Le notizie recenti sui grandi gruppi industriali del mondo sono sconcertanti. I profitti sono saliti a livello stellare e soprattutto nei settori più inquinanti: energia fossile, trasporto marittimo e lusso. Il caso della Francia, dove ci si accanisce sulla riforma delle pensioni, è forse il più eclatante.
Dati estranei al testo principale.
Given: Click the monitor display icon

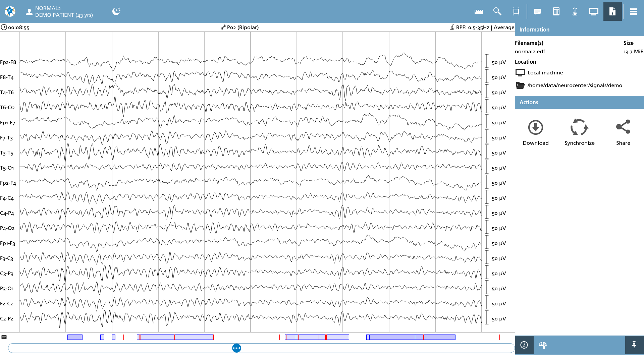Looking at the screenshot, I should [x=594, y=11].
A leggere le notizie di stampa e a scorrere gli ultimi bilanci ed i recenti comunicati di stampa dei grandi gruppi internazionali si possono rilevare degli sviluppi interessanti e per molti versi inquietanti, sviluppi da mettere in relazione in particolare alle conseguenze portate dallo scoppio del Covid, dalla guerra in Ucraina, dalla legislazione protezionista varata di recente da Biden negli Stati Uniti. Ci concentriamo nel testo soltanto su due di tali conseguenze.  

I profitti dei gruppi multinazionali nel 2022

I risultati economici ottenuti dai grandi gruppi internazionali nel 2022 si sono rivelati, in molti casi, clamorosi. Vediamo di seguito le vicende relative ad un Paese abbastanza rappresentativo, nonché soprattutto ad alcuni settori di attività che sembrano particolarmente benedetti dalla sorte. 

Il caso della Francia

Prendiamo il caso della Francia. Sono stati pubblicati i bilanci relativi al 2022 delle 40 società che compongono il principale indice di borsa francese, il CAC 40, e le cifre economiche e finanziarie appaiono senza precedenti (Bezat, 2023, a). Mentre tutte le imprese citate hanno aumentato, spesso in misura rilevante, le loro vendite nell’anno, 38 tra le 40 società elencate hanno realizzato un utile compressivo di 152 miliardi di euro, l’11% in più dell’anno precedente, mentre viene annunciata una ricchissima distribuzione di dividendi, superiore del 29% a quella del 2021. Chi ha battuto il primato dei profitti è una società non quotata, la CMACGM, di cui parleremo più avanti e che ha guadagnato nell’anno 23,5 miliardi di euro, quasi il 40% in più rispetto al 2021. 

I risultati confermano l’aumento del potere delle grandi famiglie che controllano molti dei grandi gruppi, con molti dei migliori risultati ottenuti dalla stessa CMACGM, dalla LVMH – il cui arrogante proprietario, Bernard Arnault, è ormai l’uomo più ricco del mondo – e poi dall’Oreal, da Hermés, da Bouygues, da Michelin, da Dassault.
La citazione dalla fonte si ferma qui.